Among the entries below, find the lines with "will" and copy them.

────────

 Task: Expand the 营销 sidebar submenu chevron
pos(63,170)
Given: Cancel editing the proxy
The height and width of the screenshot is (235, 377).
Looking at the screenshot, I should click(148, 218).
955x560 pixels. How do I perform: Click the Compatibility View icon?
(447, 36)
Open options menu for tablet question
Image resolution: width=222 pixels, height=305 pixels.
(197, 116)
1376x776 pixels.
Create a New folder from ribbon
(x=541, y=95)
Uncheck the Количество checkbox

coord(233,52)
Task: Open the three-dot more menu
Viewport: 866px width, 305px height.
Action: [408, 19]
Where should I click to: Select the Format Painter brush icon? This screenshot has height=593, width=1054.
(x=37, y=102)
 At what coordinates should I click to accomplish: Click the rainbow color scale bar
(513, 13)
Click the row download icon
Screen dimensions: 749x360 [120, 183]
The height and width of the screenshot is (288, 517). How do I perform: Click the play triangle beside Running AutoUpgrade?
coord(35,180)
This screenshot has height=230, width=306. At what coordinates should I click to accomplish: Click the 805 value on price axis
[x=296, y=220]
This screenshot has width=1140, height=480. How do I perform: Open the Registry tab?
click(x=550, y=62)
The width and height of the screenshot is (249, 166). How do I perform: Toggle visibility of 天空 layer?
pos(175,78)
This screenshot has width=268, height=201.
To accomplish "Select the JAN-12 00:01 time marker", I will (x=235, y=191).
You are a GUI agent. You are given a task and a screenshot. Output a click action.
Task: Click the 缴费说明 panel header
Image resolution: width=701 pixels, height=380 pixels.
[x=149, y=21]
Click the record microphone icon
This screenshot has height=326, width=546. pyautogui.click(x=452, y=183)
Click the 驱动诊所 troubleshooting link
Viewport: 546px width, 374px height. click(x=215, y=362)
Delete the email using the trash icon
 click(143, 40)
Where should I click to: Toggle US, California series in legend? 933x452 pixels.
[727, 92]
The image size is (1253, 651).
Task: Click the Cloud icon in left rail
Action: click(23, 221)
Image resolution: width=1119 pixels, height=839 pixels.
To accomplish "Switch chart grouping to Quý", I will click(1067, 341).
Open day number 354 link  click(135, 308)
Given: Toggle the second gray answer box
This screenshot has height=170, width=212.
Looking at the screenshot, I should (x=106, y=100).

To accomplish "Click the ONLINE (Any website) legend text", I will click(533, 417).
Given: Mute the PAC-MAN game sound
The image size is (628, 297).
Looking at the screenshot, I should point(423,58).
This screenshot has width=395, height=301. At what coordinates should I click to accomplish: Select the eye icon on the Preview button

────────

▶ TASK RESULT
To accomplish "Select the JAN-12 00:01 time marker", I will (x=235, y=191).
To accomplish "Switch chart grouping to Quý", I will click(1067, 341).
To accomplish "Click the ONLINE (Any website) legend text", I will click(533, 417).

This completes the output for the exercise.